Set down, exactly as written, every line from the top of the records below to the line containing "Gestisci consensi (883, 2004)", both ends included, and no others.

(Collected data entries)
= = =
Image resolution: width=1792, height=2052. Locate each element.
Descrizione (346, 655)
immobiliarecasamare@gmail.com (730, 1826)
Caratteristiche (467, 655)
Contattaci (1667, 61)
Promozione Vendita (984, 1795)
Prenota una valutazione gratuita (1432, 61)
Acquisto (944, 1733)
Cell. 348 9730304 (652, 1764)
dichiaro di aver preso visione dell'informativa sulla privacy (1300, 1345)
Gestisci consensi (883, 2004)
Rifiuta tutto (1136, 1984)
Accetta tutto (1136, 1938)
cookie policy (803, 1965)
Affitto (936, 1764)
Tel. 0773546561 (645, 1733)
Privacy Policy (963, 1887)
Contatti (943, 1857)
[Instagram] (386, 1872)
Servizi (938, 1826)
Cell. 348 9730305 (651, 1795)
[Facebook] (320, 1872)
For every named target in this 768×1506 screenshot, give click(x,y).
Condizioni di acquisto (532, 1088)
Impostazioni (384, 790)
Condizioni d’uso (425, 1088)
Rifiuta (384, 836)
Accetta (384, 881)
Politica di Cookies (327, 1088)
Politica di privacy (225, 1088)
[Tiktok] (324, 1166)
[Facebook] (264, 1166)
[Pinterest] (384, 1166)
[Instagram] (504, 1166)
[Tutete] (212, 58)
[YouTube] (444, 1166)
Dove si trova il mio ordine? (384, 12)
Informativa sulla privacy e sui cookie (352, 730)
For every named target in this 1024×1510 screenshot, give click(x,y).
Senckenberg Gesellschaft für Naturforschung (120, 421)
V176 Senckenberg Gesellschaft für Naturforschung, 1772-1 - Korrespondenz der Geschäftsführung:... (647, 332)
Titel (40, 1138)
= = =
## Output of the task
Image resolution: width=1792, height=2052. Locate each element.
Descrizione (346, 655)
immobiliarecasamare@gmail.com (730, 1826)
Caratteristiche (467, 655)
Contattaci (1667, 61)
Promozione Vendita (984, 1795)
Prenota una valutazione gratuita (1432, 61)
Acquisto (944, 1733)
Cell. 348 9730304 (652, 1764)
dichiaro di aver preso visione dell'informativa sulla privacy (1300, 1345)
Gestisci consensi (883, 2004)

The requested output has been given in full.